The American energy debate is undergoing a quiet correction. Not a reversal, not a collapse, but a recalibration shaped less by ideology and more by cost, reliability, and lived experience.
This edition of GridBrief looks at that shift through five lenses: changing public sentiment, rising utility rates, the growing transparency of electricity costs, Texas’ bet on nuclear, and the continued stitching together of Western power markets.
The Lede
POLLING & ATTITUDES
Americans Pull Back from Renewables-First Framing
New Pew polling shows support for prioritizing wind and solar is falling. Not disappearing, but clearly softening.
In 2020, 79% of Americans said renewables should be the priority. Today, that number is 57%. At the same time, support for prioritizing fossil fuels has risen from 20% to 42%.
The shift is being driven almost entirely by Republicans. In 2020, a majority of Republicans favored renewables. Today, 71% say fossil fuels should be prioritized, and just 28% say renewables. Democrats remain strongly supportive of wind and solar at 83%, though even that has edged down slightly.
Views on reliability and cost are moving alongside these preferences. Americans, particularly Republicans, are increasingly skeptical that wind and solar are reliable or inexpensive compared to other sources.
Why it matters - Energy politics is drifting away from abstract climate framing and toward tangible system performance. Reliability and cost are no longer secondary concerns. They are the center of gravity.
Things to Read
The Economist on electricity prices and AI – A pushback on the now-common claim that data centers are the primary driver of rising electricity costs. The reality is more layered, and less convenient.
ITIF on data center load growth – Four arguments for why AI demand may not overwhelm the grid. Worth reading as a counterweight to the more alarmist takes.
BGR on photonic chips – A glimpse at a potential efficiency breakthrough. If compute shifts from electrons to light, the implications for energy demand are profound.
New York Times on nuclear and geopolitics – Nuclear energy framed through global conflict and security concerns. Energy independence remains a strategic asset.
The Dispatch (me) on NIMBYism and data centers – The national debate, grounded locally. What resistance looks like when it’s not theoretical.
Major Stories
UTILITIES & RATES
PECO Seeks $429M Rate Hike to Harden the Grid

PECO is asking Pennsylvania regulators for a $429 million rate increase, an 11% revenue bump, largely to fund reliability improvements and infrastructure upgrades.
If approved, a typical residential bill (700 kWh/month) would rise 12.5% to $180.45 by 2027, before offsets. With proposed cost-smoothing measures, that increase drops to about 11.1%.
The utility plans to spend $2.8 billion through 2027 on distribution upgrades, including vegetation management and equipment replacement, and nearly $9.8 billion through 2030 overall. That investment footprint is unusually large. PECO’s capital expenditure to net plant ratio sits at 88%, well above a peer median of 52.6%, signaling elevated financial and operational risk.
The request also includes a proposed 10.95% return on equity, aimed at attracting capital to fund that buildout.
Why it matters - This is the modern utility model in full view: spend heavily to harden and expand the grid, then recover those costs through rates. Reliability is not free. It is financed, slowly and persistently, through customer bills.
Grid Take - The debate often asks why prices are rising. This is why. The system is being rebuilt in real time, and customers are the capital stack.

(Material shown):
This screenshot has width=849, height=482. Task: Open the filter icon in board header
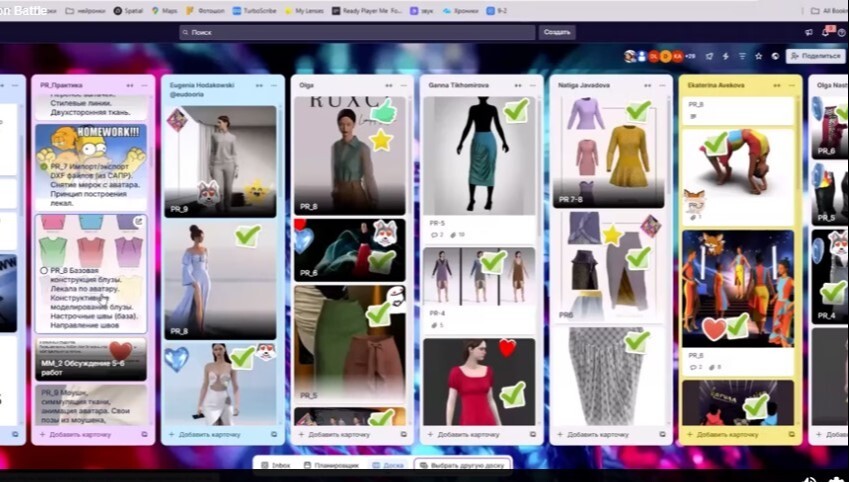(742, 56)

...

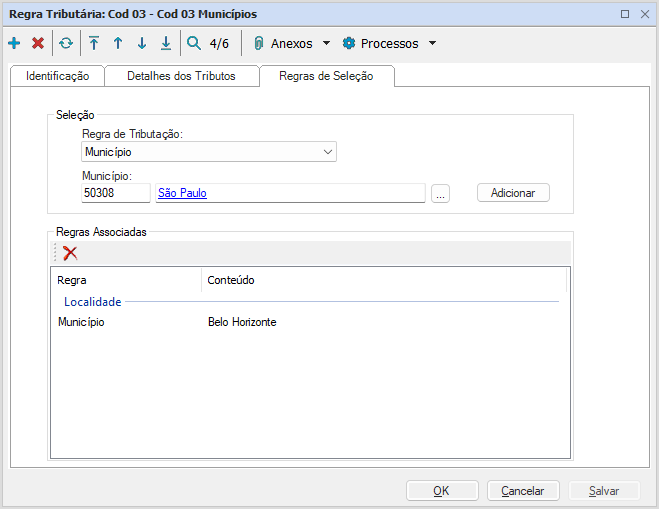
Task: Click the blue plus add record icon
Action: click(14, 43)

(What is being asked): Reproduce word for word the part of the energy newsletter above that starts with the words "ITIF on data" and ends with "and infrastructure upgrades.".

(Result for this task):
ITIF on data center load growth – Four arguments for why AI demand may not overwhelm the grid. Worth reading as a counterweight to the more alarmist takes.
BGR on photonic chips – A glimpse at a potential efficiency breakthrough. If compute shifts from electrons to light, the implications for energy demand are profound.
New York Times on nuclear and geopolitics – Nuclear energy framed through global conflict and security concerns. Energy independence remains a strategic asset.
The Dispatch (me) on NIMBYism and data centers – The national debate, grounded locally. What resistance looks like when it’s not theoretical.
Major Stories
UTILITIES & RATES
PECO Seeks $429M Rate Hike to Harden the Grid

PECO is asking Pennsylvania regulators for a $429 million rate increase, an 11% revenue bump, largely to fund reliability improvements and infrastructure upgrades.